La méditation, un outil de paix intérieure
Si on a longtemps considéré la méditation comme une technique un peu douteuse et totalement « new age », elle revient aujourd’hui en force et intègre même pleinement le monde de la psychothérapie. Ses bienfaits sont démontrés, notamment sur la dépression (elle réduirait les rechutes), et elle peut apporter une aide efficace aux stressés comme aux anxieux. « La méditation modifie le regard que le patient pose sur le monde, explique le docteur Christophe André, psychiatre. Elle lui permet de mieux réagir aux événements qui pourraient le faire déraper, en l’aidant à les mettre à distance et à mieux gérer son stress, ses inquiétudes, ses humeurs, etc. Pratiquée régulièrement, elle aide à consolider ses équilibres, notamment sur le plan émotionnel, à moins ruminer, à mieux profiter de l’instant présent, à éviter les pensées négatives, à relativiser les difficultés… Alors que la société nous sollicite en permanence sans nous laisser de répit, la méditation constitue également un “sas” pour reprendre contact avec soi et retrouver la conscience de son corps et de ses émotions, ce qui favorise un bien-être global. » De vrais bieπnfaits, à raison de dix à quinze minutes par jour.
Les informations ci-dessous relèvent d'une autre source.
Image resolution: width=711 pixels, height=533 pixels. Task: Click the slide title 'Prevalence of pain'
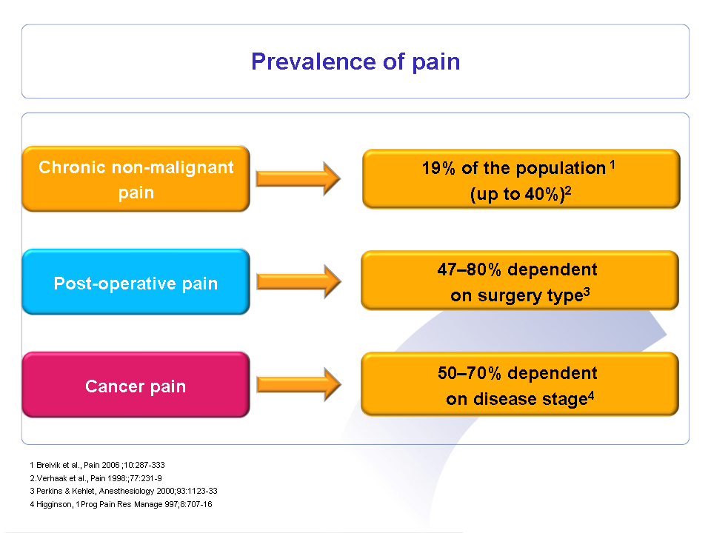[x=356, y=61]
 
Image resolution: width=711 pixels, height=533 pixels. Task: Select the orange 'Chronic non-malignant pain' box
[x=136, y=178]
Modifier ses rapports au stress
Au lieu de subir le stress et de s’en plaindre, pourquoi ne pas l’envisager comme un signal d’alarme à ne pas négliger ? Selon le docteur Jacques Fradin, directeur de l’Institut de médecine -environnementale (IME) et directeur scientifique de l’Institute of Neuro-Management (INM, Paris et Bruxelles), « le stress est un “indicateur intelligent” de confrontation aux “sujets qui fâchent” : il nous avertit que la situation est difficile et qu’il faut la gérer de façon prudente et réfléchie, en prenant du recul. Il doit nous inciter à chercher en quoi notre attitude est inadaptée ». Comprendre le motif du stress, apprendre à accepter la situation et à la relativiser, voir les choses d’un autre œil en reconnaissant notamment qu’il y a du positif et du négatif en tout, s’exprimer : autant d’attitudes « actives » face au stress, qui aident à le dépasser. En effet, explique le docteur Fradin, « si l’on se sent stressé parce que l’on s’oblige à faire des choses quasi impossibles ou que l’on n’est pas sur la bonne voie, aborder le problème en changeant d’angle procure de la sérénité, de l’apaisement, et permet ensuite d’adapter sa réaction, de la mettre “en phase” avec son mental ». Les conflits internes sont alors moins importants, et le stress diminue.
Faut-il consulter ?
Voir un psy pour apprendre à gérer son stress peut être une bonne solution quand la situation devient difficile à vivre et retentit péniblement sur le quotidien. Cela permet de faire un état des lieux, de pointer les erreurs (manque d’activité physique, consommation d’excitants…) et de trouver des stratégies de lutte « sur mesure », qui prendront en compte le niveau de stress, les problèmes concrets, mais aussi la personnalité.